O coordenador-geral de Saúde da Pessoa com Deficiência do Ministério da Saúde, Artur Almeida Medeiros, informou que a pasta lançou em setembro uma Linha de Cuidado para pessoas com TEA, estabelecendo a Atenção Primária como porta de entrada no SUS. Ele admitiu que o ministério ainda não possui dados específicos sobre o diagnóstico tardio em adultos, mas que trabalha para incluir a identificação de pessoas com deficiência e com TEA nos sistemas de informação do SUS.

Estimativas alarmantes para emprego e ensino superior

Guilherme de Almeida, presidente da Associação Nacional para Inclusão de Pessoas Autistas, apresentou dados preocupantes sobre a inclusão de adultos com autismo. Segundo estimativas da Organização das Nações Unidas (ONU), apenas cerca de 20% das pessoas com autismo estão inseridas no mercado formal de trabalho. No ensino superior, o cenário é ainda mais desolador, com apenas 0,8% da população autista brasileira concluindo a graduação.

Almeida, diagnosticado com TEA aos 36 anos, defendeu a criação de um protocolo específico para o rastreamento de autismo em adultos e a implementação de um programa nacional de emprego apoiado. Ele compartilhou um depoimento emocionante: “O diagnóstico tardio é libertador. Agora sei que não sou louco, depressivo ou burro”, relatou, ilustrando o impacto psicológico positivo de um diagnóstico correto.

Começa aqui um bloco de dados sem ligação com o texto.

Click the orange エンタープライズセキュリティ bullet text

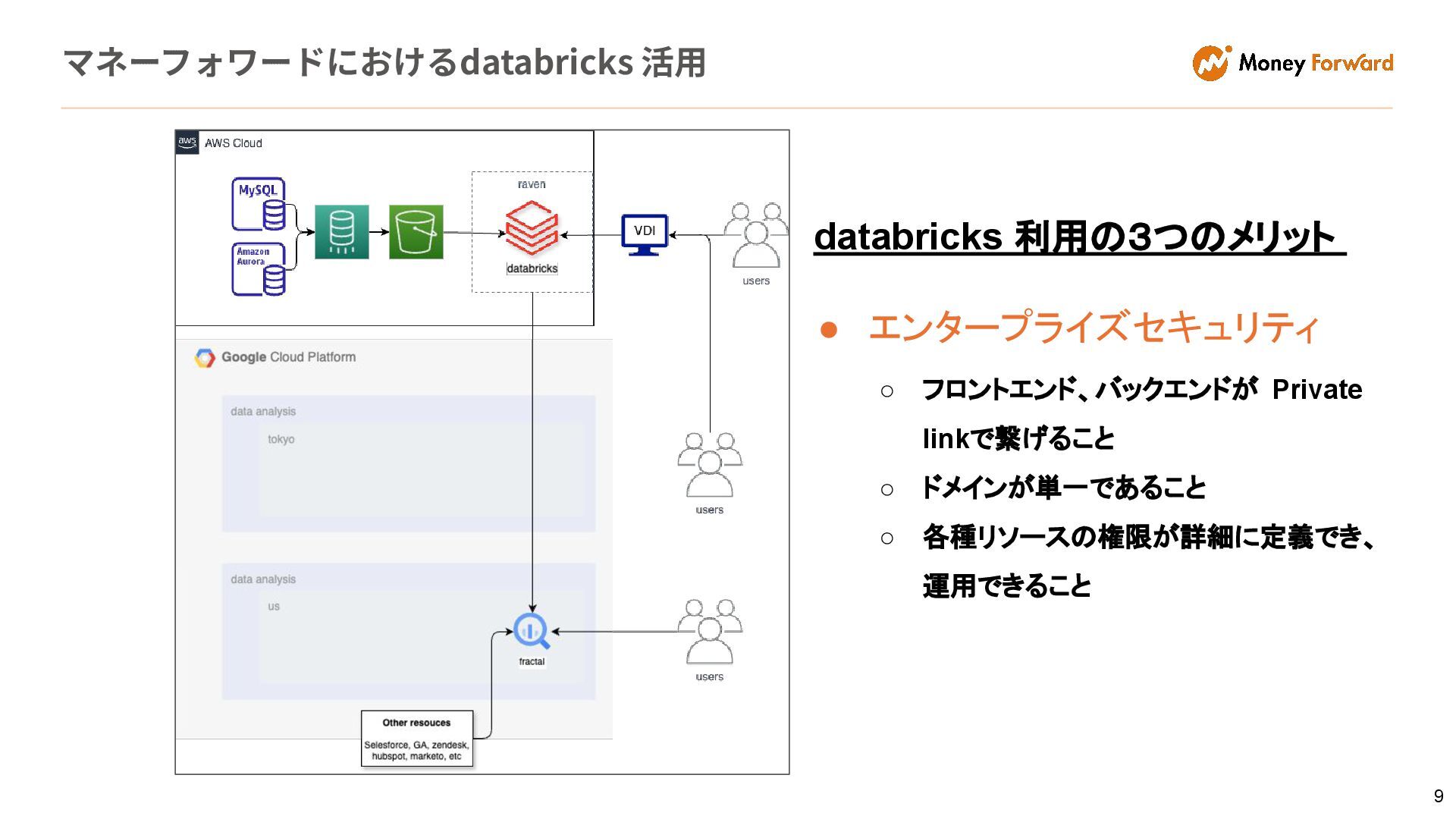pos(1093,328)
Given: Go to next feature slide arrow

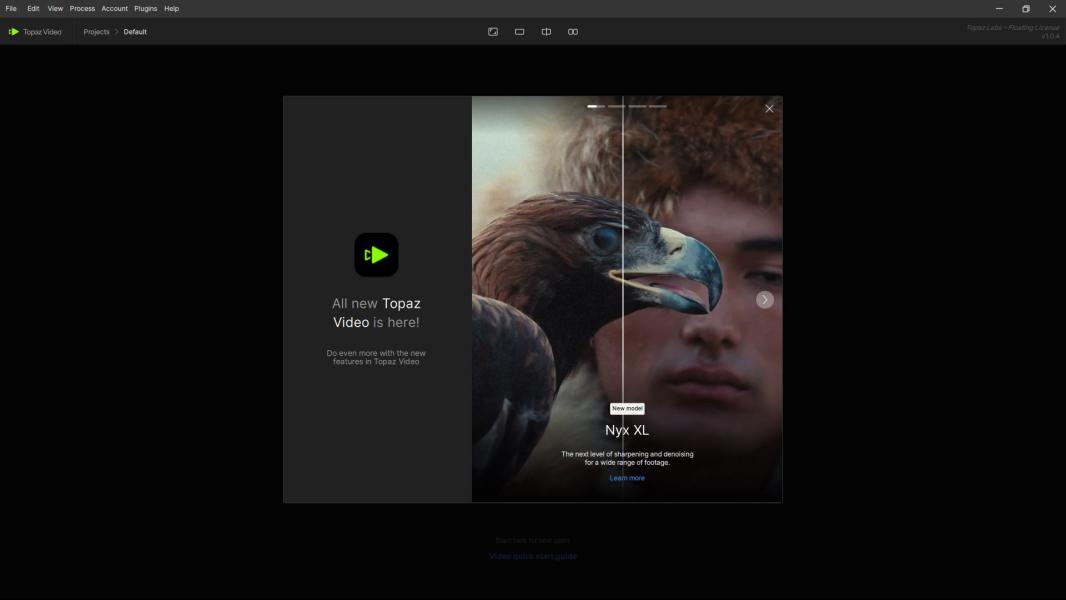Looking at the screenshot, I should click(x=765, y=300).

Interrupção do atendimento após 18 anos e desafios no serviço público

Viviane Pereira Guimarães, vice-presidente do movimento Orgulho Autista Brasil, criticou a descontinuidade do atendimento oferecido pelo SUS após os 18 anos. “Nossas terapias vão até os 18 anos. Depois disso, a pessoa deixa de ser acompanhada pela rede e perde apoio social”, lamentou.

Ela também relatou casos de servidores públicos com diagnóstico de TEA que tiveram suas necessidades de adaptação de jornada de trabalho, como o regime de trabalho remoto, questionadas em perícias médicas. Segundo Viviane, profissionais sem formação específica em saúde mental têm desconsiderado laudos especializados, o que agrava a situação e a invisibilidade dessas pessoas.

Próximos passos na busca por políticas inclusivas

Ao final da audiência, a comissão aprovou requerimentos para a realização de seminários regionais em municípios de São Paulo, Mato Grosso do Sul e Rio Grande do Norte. O objetivo é ampliar o debate sobre o Projeto de Lei 3080/20, que visa instituir a Política Nacional para Pessoas com Autismo, buscando avançar na criação de políticas públicas que atendam às necessidades específicas dessa população em todas as fases da vida.